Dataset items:
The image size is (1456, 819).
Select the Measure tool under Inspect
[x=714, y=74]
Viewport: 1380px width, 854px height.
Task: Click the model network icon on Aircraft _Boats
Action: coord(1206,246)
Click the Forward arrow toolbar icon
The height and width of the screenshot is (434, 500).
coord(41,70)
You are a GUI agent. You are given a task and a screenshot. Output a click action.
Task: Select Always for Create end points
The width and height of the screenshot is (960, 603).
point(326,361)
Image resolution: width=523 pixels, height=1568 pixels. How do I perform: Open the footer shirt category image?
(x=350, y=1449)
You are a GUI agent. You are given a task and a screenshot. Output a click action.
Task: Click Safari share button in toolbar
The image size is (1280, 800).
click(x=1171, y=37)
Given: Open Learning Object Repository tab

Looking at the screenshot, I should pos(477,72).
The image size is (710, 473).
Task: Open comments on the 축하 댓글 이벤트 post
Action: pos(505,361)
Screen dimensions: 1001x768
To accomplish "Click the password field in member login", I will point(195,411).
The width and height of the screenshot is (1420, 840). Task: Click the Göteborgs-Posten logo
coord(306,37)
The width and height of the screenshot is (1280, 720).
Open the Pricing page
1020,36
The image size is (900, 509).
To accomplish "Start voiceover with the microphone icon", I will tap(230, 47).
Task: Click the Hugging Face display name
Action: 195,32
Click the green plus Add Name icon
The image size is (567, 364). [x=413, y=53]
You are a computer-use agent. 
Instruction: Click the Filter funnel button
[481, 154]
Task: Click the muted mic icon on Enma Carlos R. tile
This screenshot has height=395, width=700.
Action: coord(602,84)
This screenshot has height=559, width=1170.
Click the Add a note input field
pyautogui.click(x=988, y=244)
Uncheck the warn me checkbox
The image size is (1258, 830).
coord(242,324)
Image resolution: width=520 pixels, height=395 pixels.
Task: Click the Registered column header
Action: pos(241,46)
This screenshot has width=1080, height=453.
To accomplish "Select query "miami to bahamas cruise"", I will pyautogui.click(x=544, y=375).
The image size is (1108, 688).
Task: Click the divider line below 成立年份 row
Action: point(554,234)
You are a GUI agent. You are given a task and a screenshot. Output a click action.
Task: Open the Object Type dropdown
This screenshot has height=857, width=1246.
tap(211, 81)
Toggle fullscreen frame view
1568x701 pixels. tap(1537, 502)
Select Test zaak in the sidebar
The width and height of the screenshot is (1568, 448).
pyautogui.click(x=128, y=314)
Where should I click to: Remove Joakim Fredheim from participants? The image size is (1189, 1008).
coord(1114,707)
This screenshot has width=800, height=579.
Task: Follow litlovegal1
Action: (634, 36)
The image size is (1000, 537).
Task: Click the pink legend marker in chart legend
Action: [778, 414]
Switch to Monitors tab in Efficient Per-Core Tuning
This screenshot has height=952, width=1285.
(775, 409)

# Goal of the exercise
Give back every entry above, complete and exact.

# Solution to the problem
The image size is (1456, 819).
Select the Measure tool under Inspect
[x=714, y=74]
Viewport: 1380px width, 854px height.
Task: Click the model network icon on Aircraft _Boats
Action: coord(1206,246)
Click the Forward arrow toolbar icon
The height and width of the screenshot is (434, 500).
coord(41,70)
You are a GUI agent. You are given a task and a screenshot. Output a click action.
Task: Select Always for Create end points
The width and height of the screenshot is (960, 603).
point(326,361)
Image resolution: width=523 pixels, height=1568 pixels. How do I perform: Open the footer shirt category image?
(x=350, y=1449)
You are a GUI agent. You are given a task and a screenshot. Output a click action.
Task: Click Safari share button in toolbar
The image size is (1280, 800).
click(x=1171, y=37)
Given: Open Learning Object Repository tab

Looking at the screenshot, I should pos(477,72).
The image size is (710, 473).
Task: Open comments on the 축하 댓글 이벤트 post
Action: pos(505,361)
Screen dimensions: 1001x768
To accomplish "Click the password field in member login", I will point(195,411).
The width and height of the screenshot is (1420, 840). Task: Click the Göteborgs-Posten logo
coord(306,37)
The width and height of the screenshot is (1280, 720).
Open the Pricing page
1020,36
The image size is (900, 509).
To accomplish "Start voiceover with the microphone icon", I will tap(230, 47).
Task: Click the Hugging Face display name
Action: 195,32
Click the green plus Add Name icon
The image size is (567, 364). [x=413, y=53]
You are a computer-use agent. 
Instruction: Click the Filter funnel button
[481, 154]
Task: Click the muted mic icon on Enma Carlos R. tile
This screenshot has height=395, width=700.
Action: coord(602,84)
This screenshot has height=559, width=1170.
Click the Add a note input field
pyautogui.click(x=988, y=244)
Uncheck the warn me checkbox
The image size is (1258, 830).
coord(242,324)
Image resolution: width=520 pixels, height=395 pixels.
Task: Click the Registered column header
Action: pos(241,46)
This screenshot has width=1080, height=453.
To accomplish "Select query "miami to bahamas cruise"", I will pyautogui.click(x=544, y=375).
The image size is (1108, 688).
Task: Click the divider line below 成立年份 row
Action: point(554,234)
You are a GUI agent. You are given a task and a screenshot. Output a click action.
Task: Open the Object Type dropdown
This screenshot has height=857, width=1246.
tap(211, 81)
Toggle fullscreen frame view
1568x701 pixels. tap(1537, 502)
Select Test zaak in the sidebar
The width and height of the screenshot is (1568, 448).
pyautogui.click(x=128, y=314)
Where should I click to: Remove Joakim Fredheim from participants? The image size is (1189, 1008).
coord(1114,707)
This screenshot has width=800, height=579.
Task: Follow litlovegal1
Action: (634, 36)
The image size is (1000, 537).
Task: Click the pink legend marker in chart legend
Action: [778, 414]
Switch to Monitors tab in Efficient Per-Core Tuning
This screenshot has height=952, width=1285.
(775, 409)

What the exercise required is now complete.